À 77 ans, Ridley Scott semble se réinventer, totalement. Son style est méconnaissable. L’atmosphère lugubre et confinée d'un "Alien" ou d'un "Blade Runner" a disparu. Les jeux de lumière et la largeur des plans offrent un cadre plus aérien, plus réaliste. Ses héros sombres et tourmentés ont laissé place à un Matt Damon à la fantaisie, à l’humour et à l’optimisme implacables mais parfois un peu déconcertants.

Comparaison

Car cette tonalité génère une sorte de détachement pour le moins déstabilisant par rapport à la situation du personnage. Et la BO très seventies, (avec ABBA en ligne de tête tout de même) force encore le trait de cet humour un peu baveux. Le personnage est un génie. Un nerd comme on n’en fait plus. Un dur, un vrai. Charmant, drôle, tenace et tout plein d’humanité. Le doute, la tristesse ou l'introspection psychologique, très peu pour lui. Quant au spectateur, il est surtout là pour assister, impuissant, aux multiples exploits d’un astronaute qui ne souffre décidément d’aucun trauma.

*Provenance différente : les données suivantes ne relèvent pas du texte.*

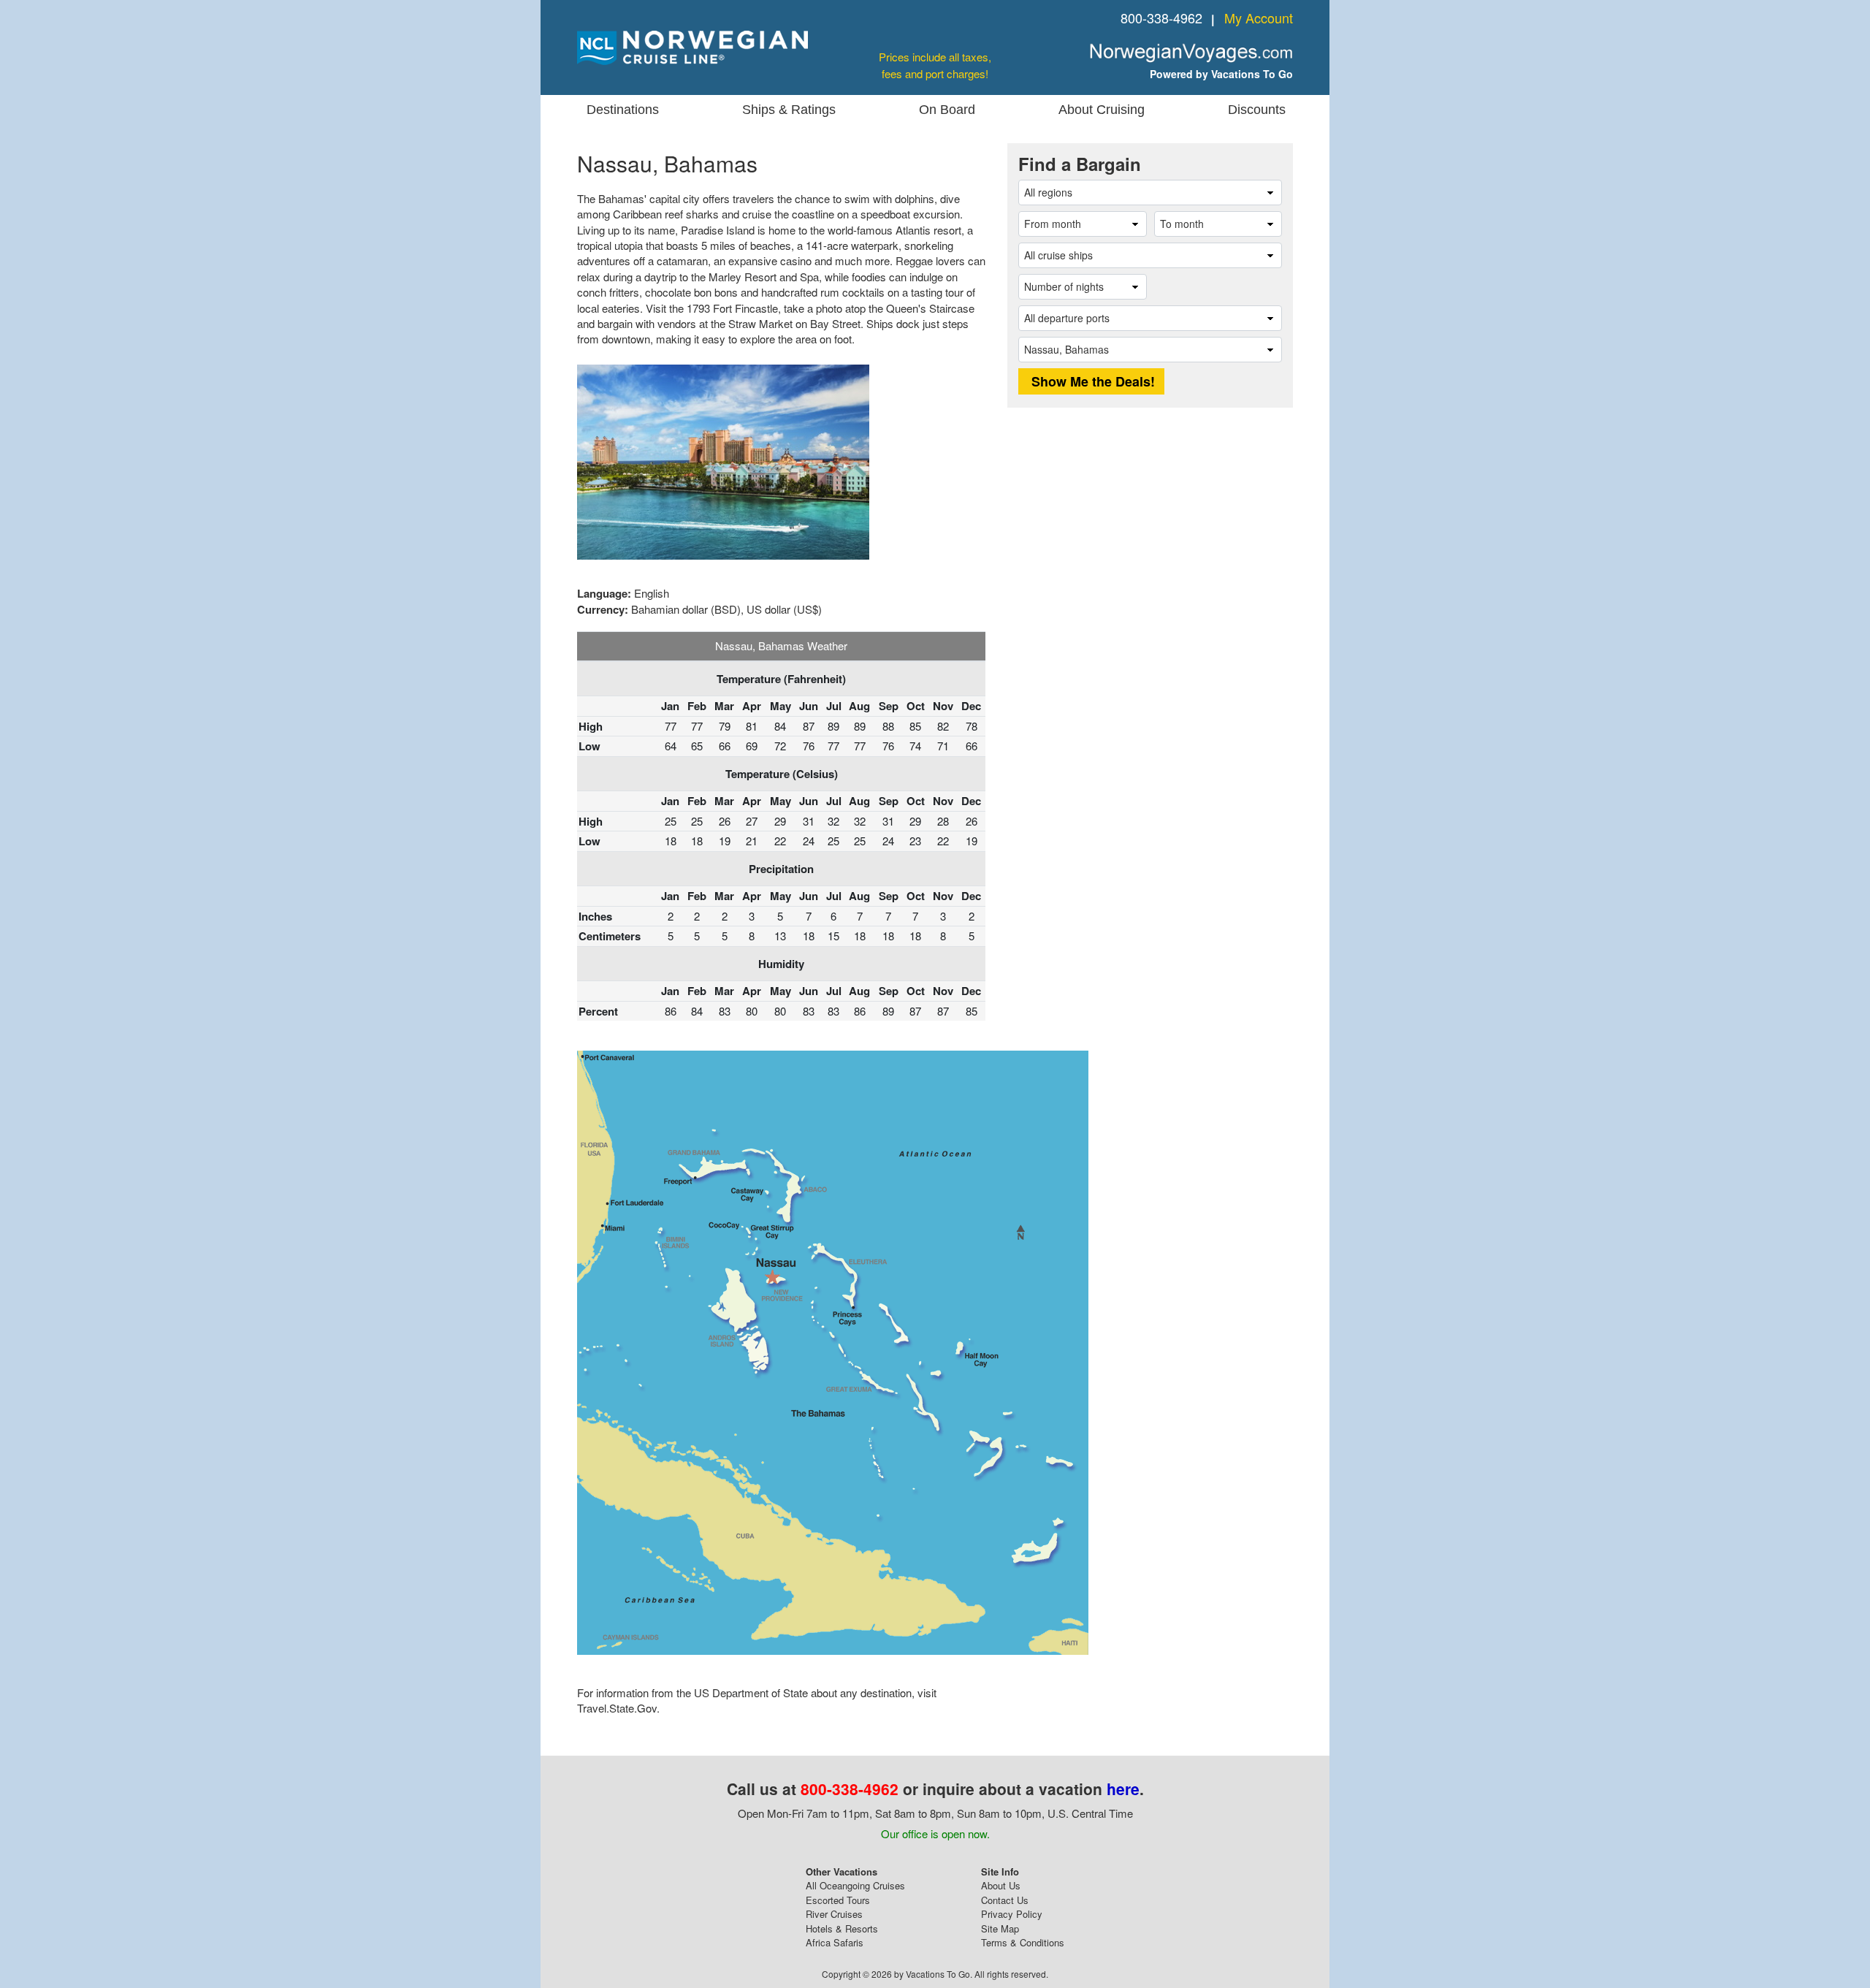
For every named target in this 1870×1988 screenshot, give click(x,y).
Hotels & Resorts (842, 1928)
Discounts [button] (1257, 109)
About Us (1000, 1885)
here (1123, 1789)
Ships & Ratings (789, 109)
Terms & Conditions (1022, 1942)
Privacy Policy (1011, 1914)
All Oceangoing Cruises (855, 1885)
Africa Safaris (834, 1942)
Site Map (1000, 1928)
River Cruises (834, 1914)
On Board (947, 109)
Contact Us (1004, 1900)
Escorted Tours (838, 1900)
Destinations (623, 109)
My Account (1258, 17)
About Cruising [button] (1101, 109)
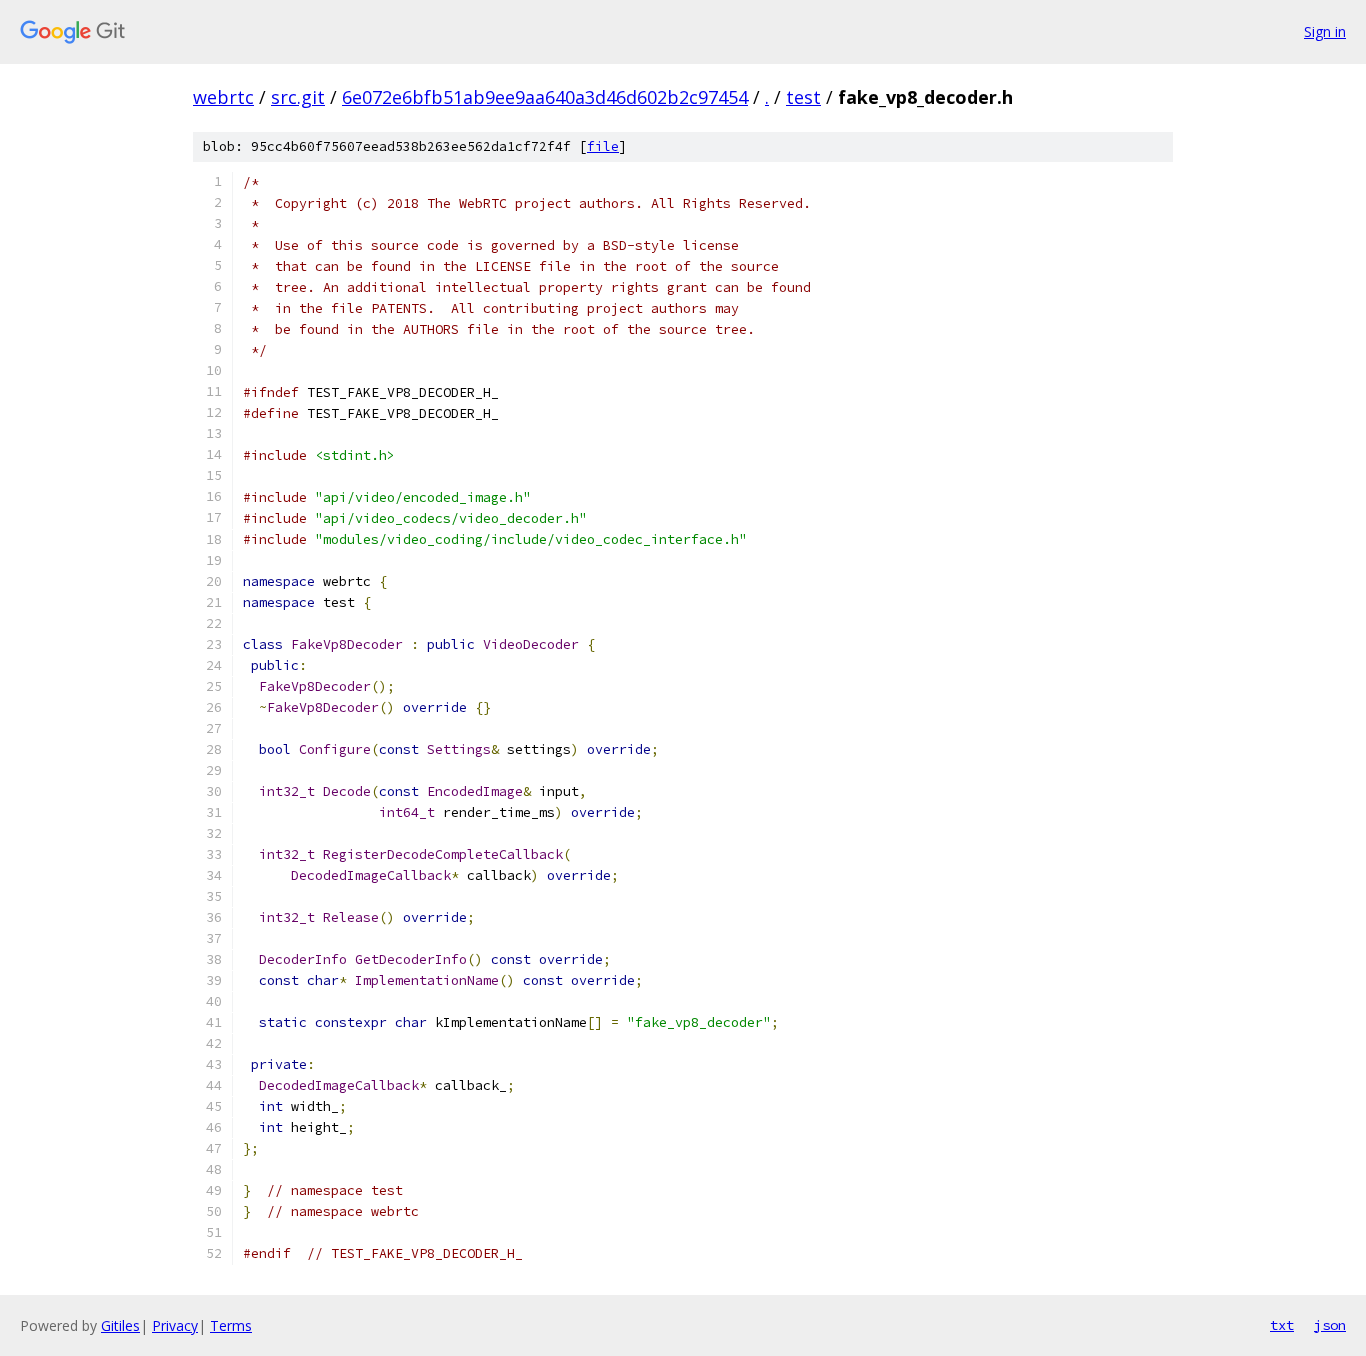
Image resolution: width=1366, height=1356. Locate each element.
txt (1282, 1325)
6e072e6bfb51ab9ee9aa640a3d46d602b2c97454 (545, 97)
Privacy (175, 1325)
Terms (231, 1325)
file (603, 146)
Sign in (1325, 31)
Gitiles (120, 1325)
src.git (298, 97)
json (1330, 1325)
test (803, 97)
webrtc (223, 97)
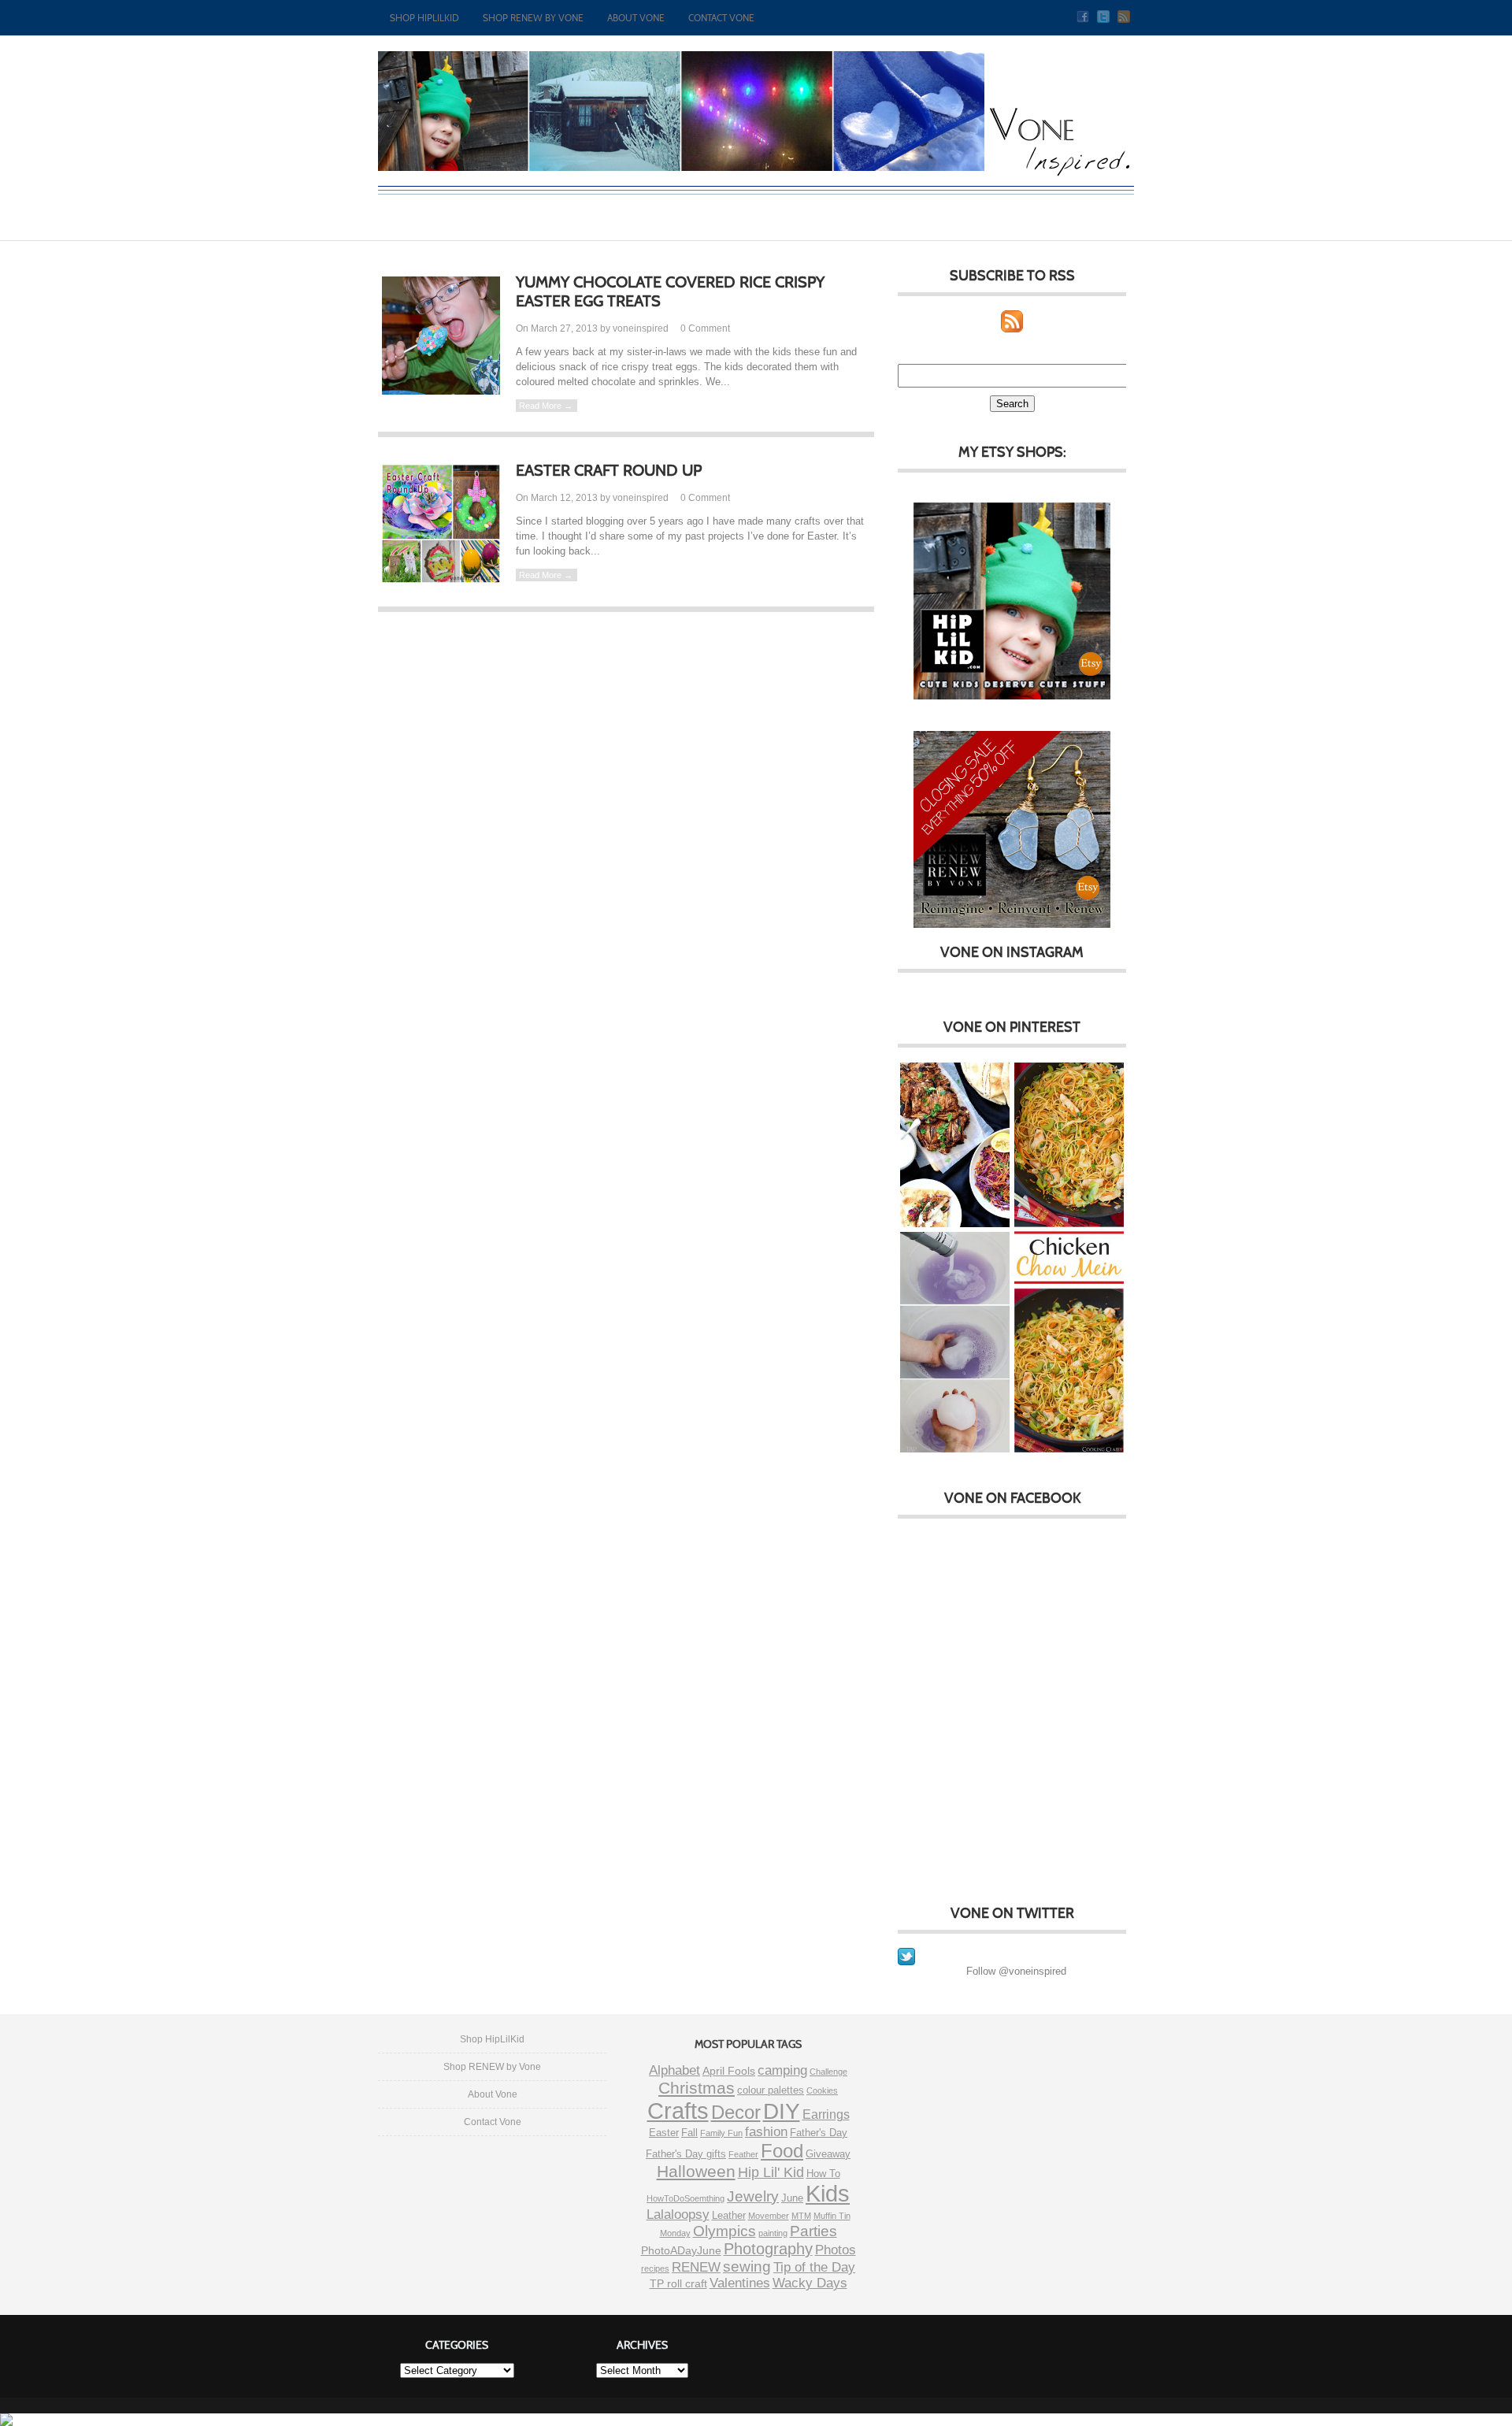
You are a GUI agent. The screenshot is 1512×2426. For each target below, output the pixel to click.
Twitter (1103, 16)
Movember (768, 2215)
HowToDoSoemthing (685, 2198)
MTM (801, 2215)
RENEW (696, 2267)
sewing (747, 2266)
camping (782, 2070)
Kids (828, 2193)
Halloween (696, 2171)
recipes (655, 2268)
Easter (664, 2133)
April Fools (728, 2070)
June (792, 2198)
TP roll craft (678, 2283)
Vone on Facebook (1012, 1498)
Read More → (546, 405)
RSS (1123, 16)
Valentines (740, 2283)
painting (773, 2233)
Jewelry (753, 2196)
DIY (781, 2111)
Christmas (696, 2088)
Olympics (724, 2231)
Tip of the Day (814, 2267)
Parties (813, 2231)
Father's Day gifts (686, 2154)
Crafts (678, 2111)
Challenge (828, 2071)
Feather (743, 2154)
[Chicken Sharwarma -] (955, 1146)
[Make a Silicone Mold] (955, 1343)
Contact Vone (721, 18)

Très abouti dans la forme, détaillé sur le plan scientifique, le film manque cruellement de substance et poursuit jusqu'à une fin sans surprise un cheminement pépère dénué de suspense. Il a peut-être aussi tout simplement la malchance de sortir quelques mois seulement après "Interstellar" ou "Gravity". Et il faut bien le reconnaître, "Seul sur Mars" souffre un peu de la comparaison.

Film de Science fiction de Ridley Scott – Avec Matt Damon, Jessica Chastain, Kristen Wiig et Jeff Daniels. Durée : 2h24 – Sortie : 21 octobre 2015.